(Items for locating described things)
···

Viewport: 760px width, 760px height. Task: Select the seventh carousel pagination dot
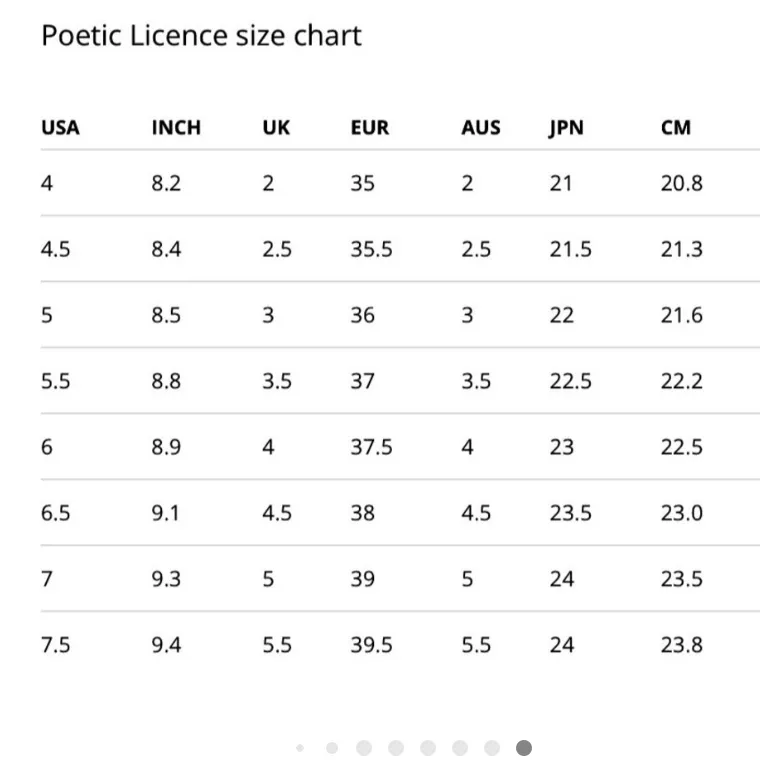492,748
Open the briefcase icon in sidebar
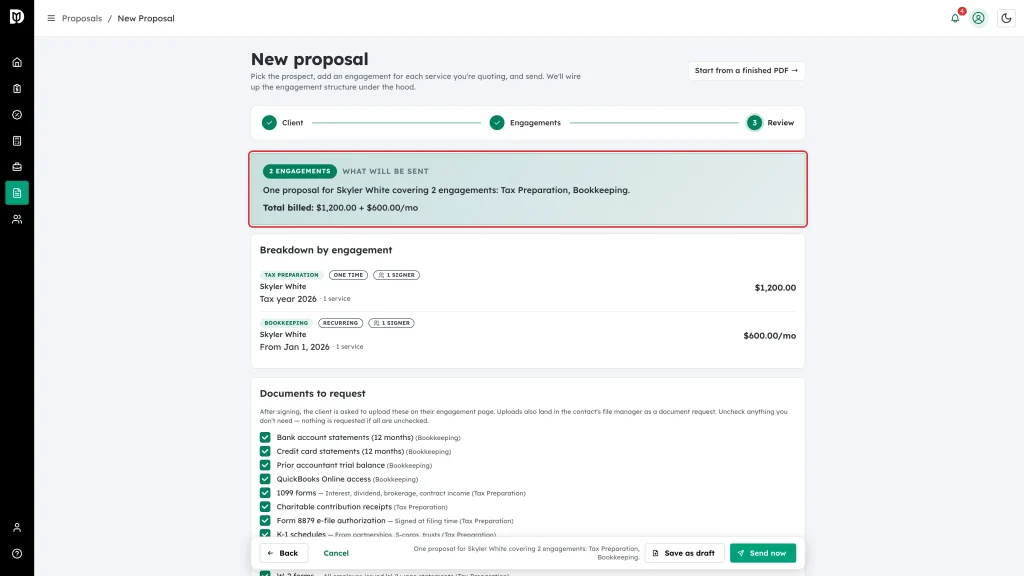1024x576 pixels. pos(17,167)
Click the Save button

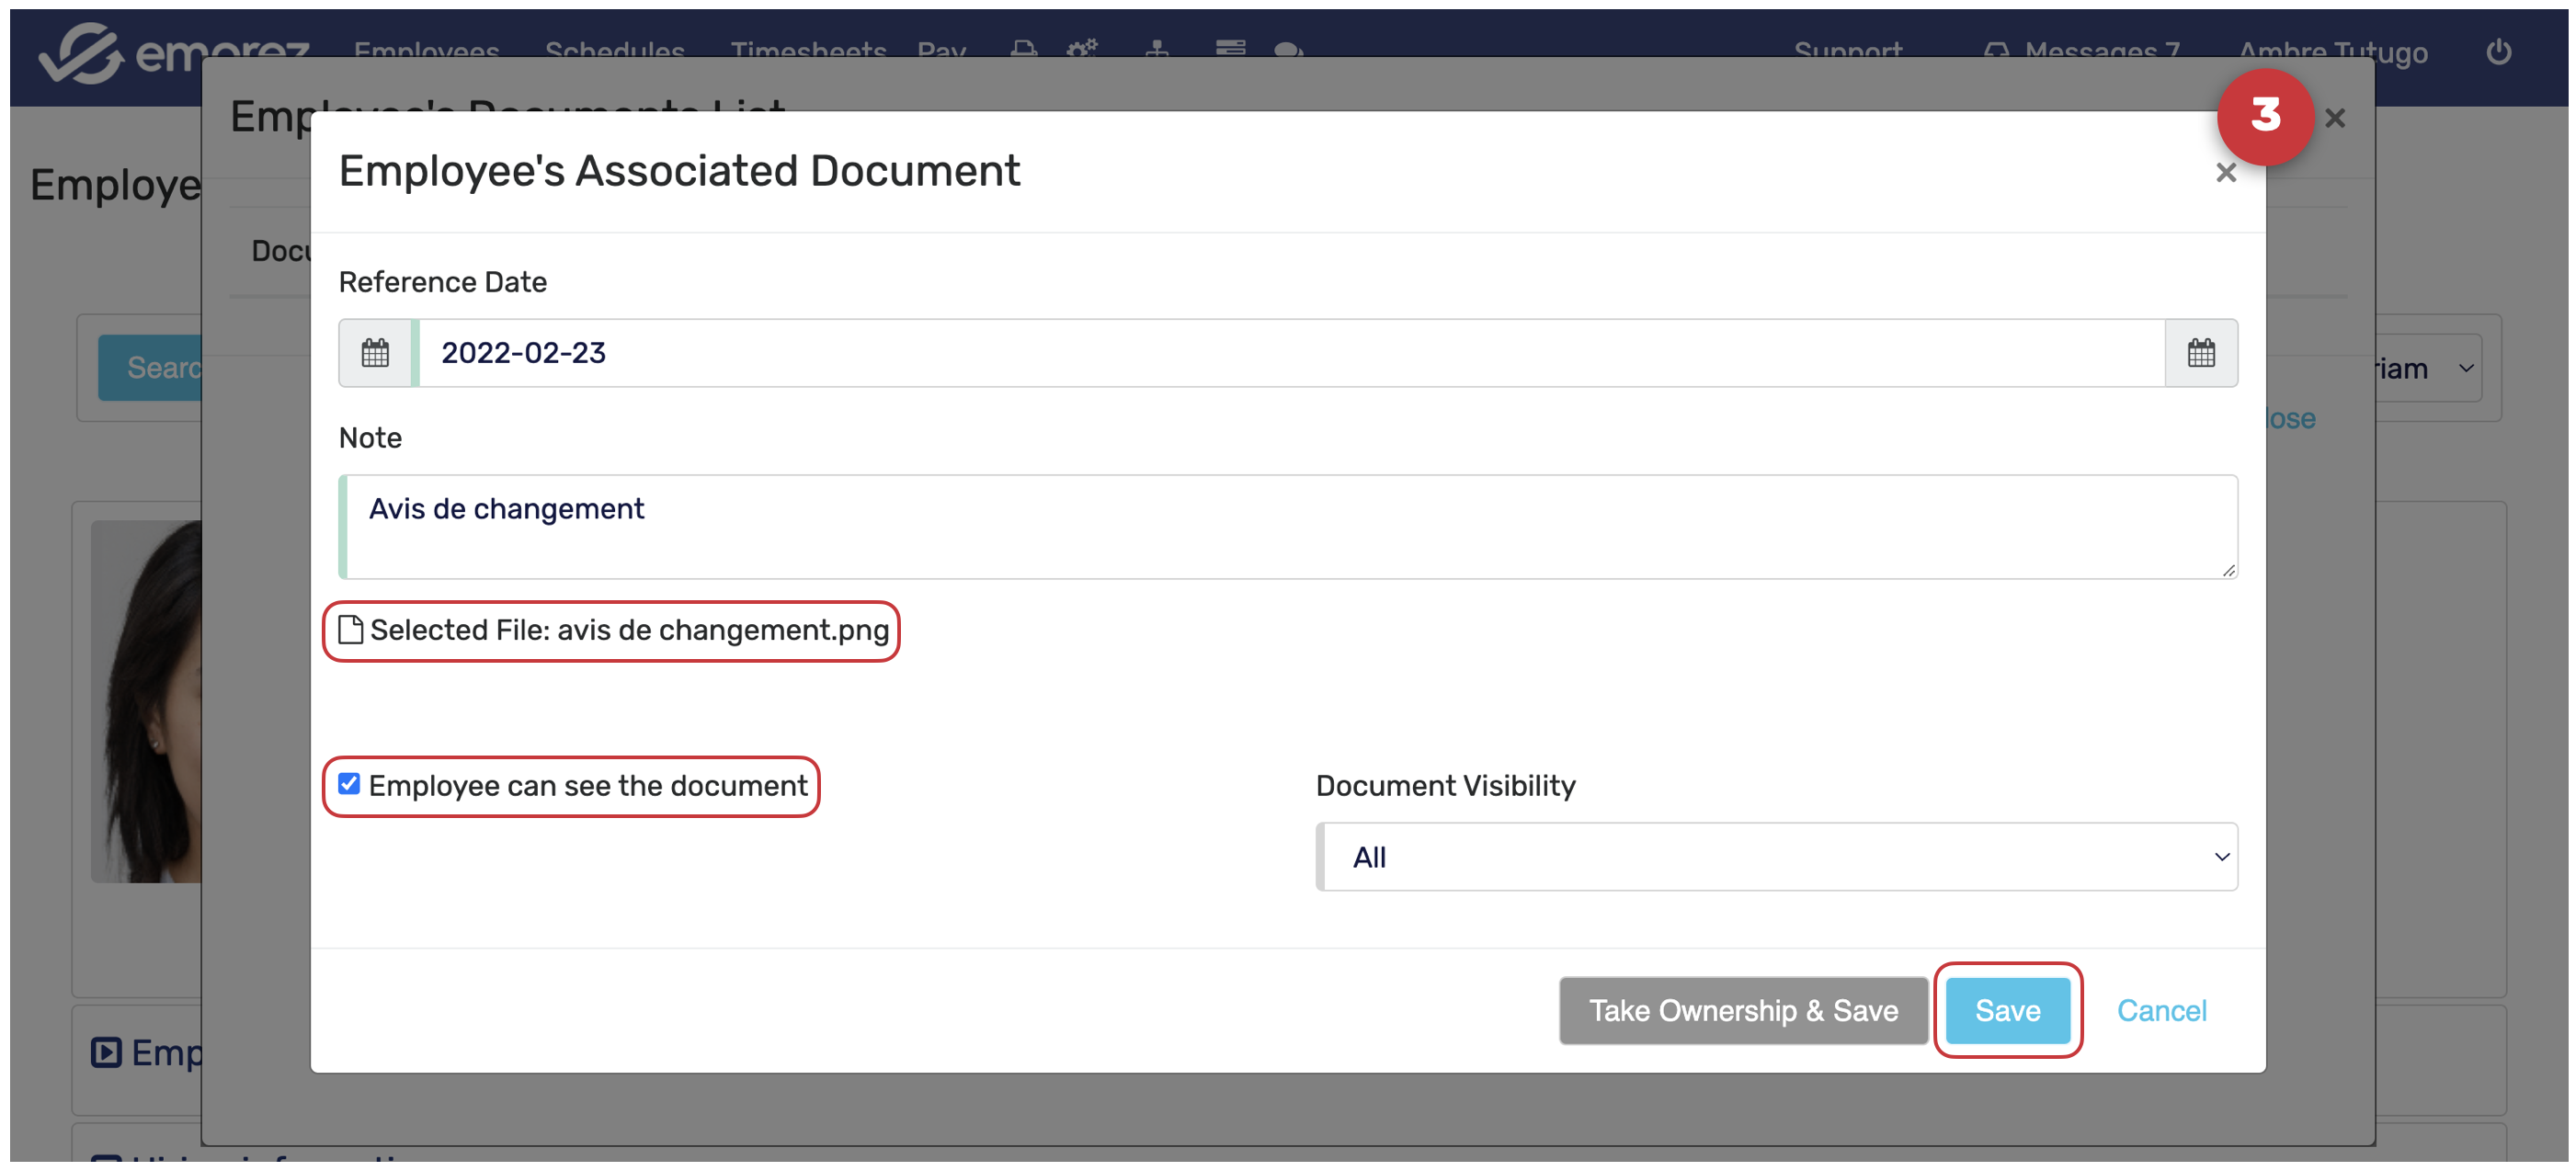[x=2007, y=1010]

···

→ TASK DESCRIPTION
List every line of text in the items above as a JSON array of strings, one string per line, skipping blank lines and leaving out the pictures.

→ RESPONSE FOR THIS EXERCISE
[
  "Viewport: 760px width, 760px height. Task: Select the seventh carousel pagination dot",
  "492,748",
  "Open the briefcase icon in sidebar",
  "1024x576 pixels. pos(17,167)",
  "Click the Save button",
  "[x=2007, y=1010]"
]